M&As in Brazil experienced a 34% increase from January to September 2020, when compared to the average of the last 5 years, and antitrust assessment on whether equity or asset deals are required to be notified to the Brazilian antitrust authority (CADE) is of very importance in order to avoid penalties or even deal reversal.
We highlight below 4 points of attention in such antitrust assessment:
1. Eligibility: In addition to equity acquisitions, the obligation to notify CADE may apply to asset transactions, associative contracts, consortium, joint ventures, and also to the acquisition of hybrid securities, such as convertible debentures.
2. Revenue or Business Volume: Transactions are mandatory to notify CADE when, cumulatively, (i) the economic group of one of the parties has registered more than BR$ 75 million in gross revenue or volume of business in Brazil, and (ii) the other registered BR$ 750 million, regardless of the position of buyer and seller.

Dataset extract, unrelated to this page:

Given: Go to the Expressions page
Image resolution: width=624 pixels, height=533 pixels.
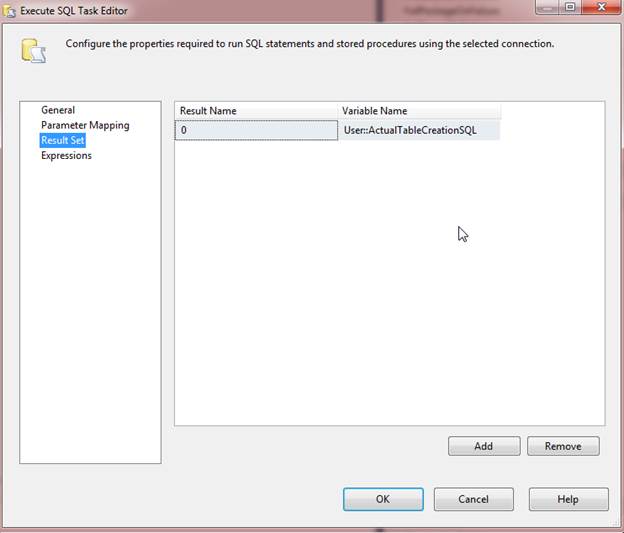Looking at the screenshot, I should click(x=66, y=156).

The companies that are under the control of the same group are added to the account, together with those in which any of the companies in the group has 20% or more of voting shares.
3. Foreign Groups: In the case of foreign groups it is important to consider the gross revenue of companies incorporated in Brazil and the revenue of foreign companies that come from sales to Brazil.
4. Investment Funds: Very important in the case of Equity Investment Funds (FIPs) and Stocks Investment Funds (FIAs), transactions made by funds may also be mandatory to notify. To assess whether the fund exceeds the range of BR$ 75 million or BR$ 750 million, CADE may consider the revenue of the shareholder’s economic group, if it has a participation equal to or greater than 50% of the fund’s shares. In addition, companies in which the fund holds 20% or more of the equity and, exceptionally, the fund manager itself are considered.
With the relevant increase in the volume of M&As, conducting antitrust assessment is an important point within the deal flow, to avoid the risk of penalties and deal reversal.